Ateşkes olması durumunda Avrupa'nın da önemli mali çabalar sarf etmesi gerekecek. Ukrayna bir Rus saldırısını daha püskürtebilmeli, aynı zamanda ülkenin yeniden inşa edilmesi gerekiyor.

ABD yardımının süresi 2025 baharında dolacak. Trump yönetiminin daha fazla yardımı ne ölçüde onaylayacağı henüz belirsizliğini koruyor. Mali yükün çoğunluğunun Avrupa tarafından karşılanması gerekecek. G7 kredisinin 50 milyar avroluk kısmı yeterli olmaktan çok uzak olacaktır.


Rusya'nın AB'deki dondurulmuş 240 milyar avro tutarındaki varlıklarının erken tazminat ödemeleri olarak kullanılması gerekecek.
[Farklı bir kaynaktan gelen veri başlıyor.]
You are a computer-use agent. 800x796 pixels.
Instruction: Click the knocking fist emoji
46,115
Ancak AB'de bu konuda da bir fikir birliği yok. Peki Ukrayna'nın savunma kabiliyeti ve yeniden inşası hangi ulusal bütçelerden karşılanmalıdır? Ukrayna, Brüksel, Paris, Madrid ve Berlin'in soyut laflarıyla kurtarılamaz.
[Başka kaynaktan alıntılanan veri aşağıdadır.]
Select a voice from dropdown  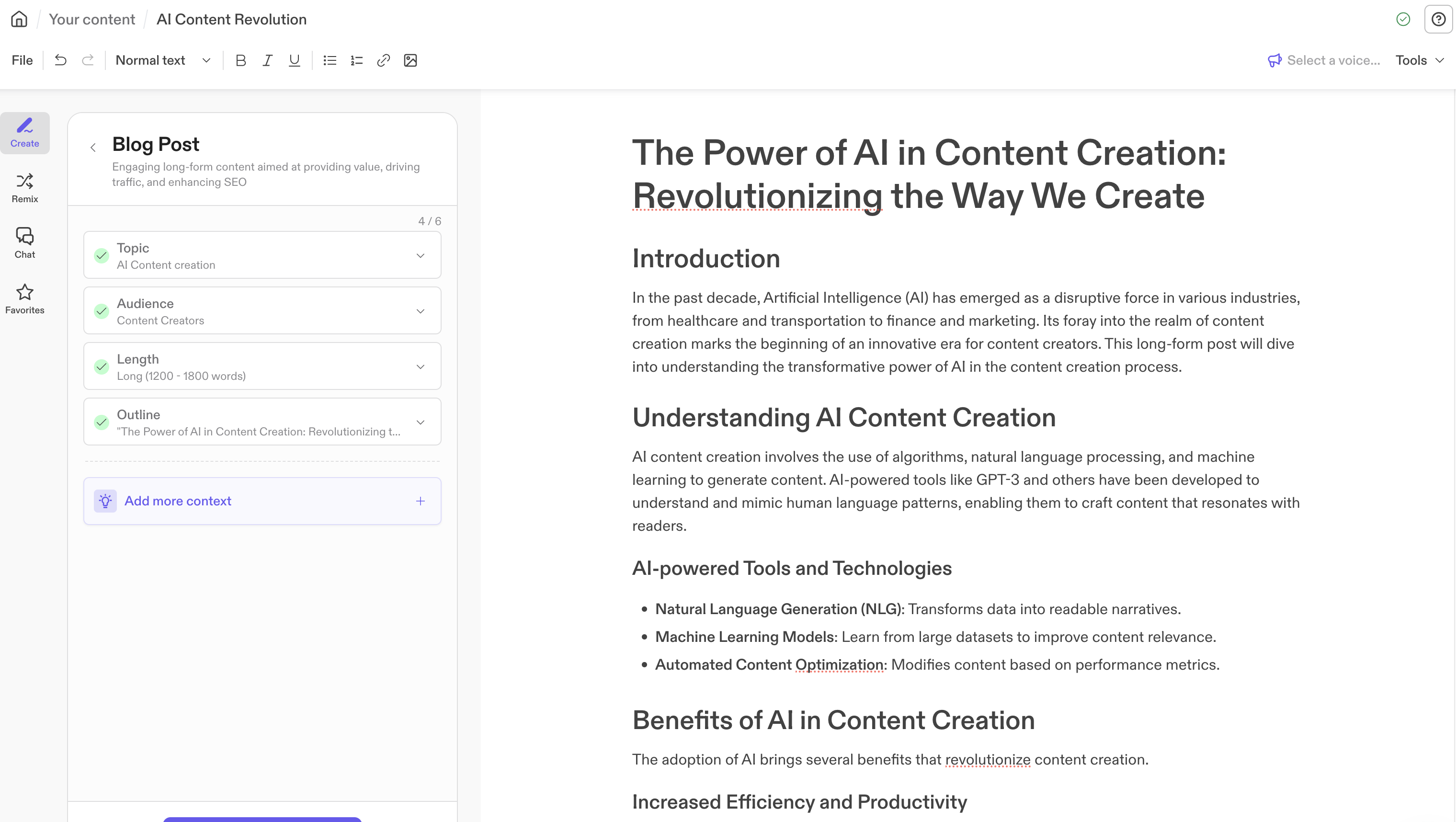1323,60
Bu nedenle ateşkes pek mümkün görünmüyor. Bu nedenle en az iki senaryoya daha hazırlanmamız gerekiyor. Bir yandan Putin müzakereleri reddediyor ya da başarısız oluyor. Kellogg bu durumda ABD askeri yardımında büyük bir artış olduğunu duyurdu.

Ukrayna için bir fırsat


Ancak Trump ve Çin odaklı Cumhuriyetçilerin, halihazırda sınırlarına ulaşan Amerikan cephaneliğini daha da derinleştirmeye istekli olup olmayacakları şüpheli. Diğer bir senaryo ise Putin'in müzakereleri uzatırken aynı zamanda askeri gerçekler yaratmasıdır. Ukrayna'nın daha fazla ABD yardımı olmadan cepheyi ne kadar süre elinde tutabileceği belirsiz. Her iki durumda da Almanya ve Avrupa'nın Ukrayna'nın yenilgisini önlemek için çabalarını önemli ölçüde artırması gerekecek.
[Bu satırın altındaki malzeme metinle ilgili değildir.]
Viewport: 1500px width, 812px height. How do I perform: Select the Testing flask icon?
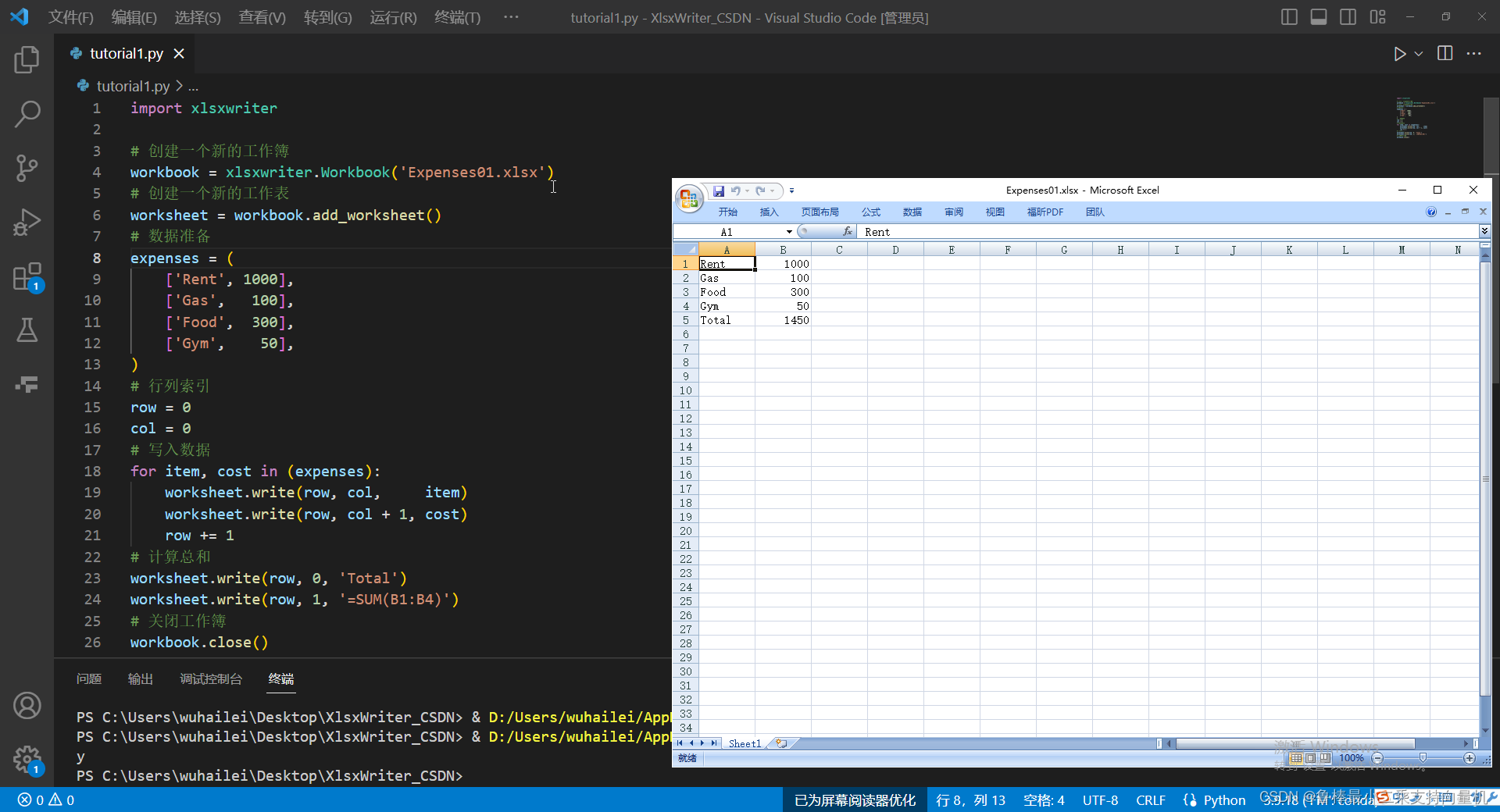point(27,330)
Ancak mevcut tartışma boşuna değil: Son yıllarda Ukrayna'da barışı güvence altına almak için pan-Avrupa stratejisi geliştirmede başarısız olduk. Her öneriyi peşinen reddetmek ve şu ya da bu şeyin neden işe yaramadığını açıklamak bir strateji değildir. Trump'ın yeniden seçilmesi her şeyi alt üst ediyor ama aynı zamanda Ukrayna için de bir fırsat sunuyor. Artık Avrupa her zamankinden daha önemli: Ukrayna yalnızca bizim yardımımızla özgür ve demokratik bir devlet olarak ayakta kalabilir. Rus emperyalizmini ancak biz durdurabilir ve dizginleyebiliriz.

Michael Roth (SPD), 1998'den beri Alman Federal Meclisi üyesi ve 2021'den beri Dışişleri Komitesi'nin başkanıdır.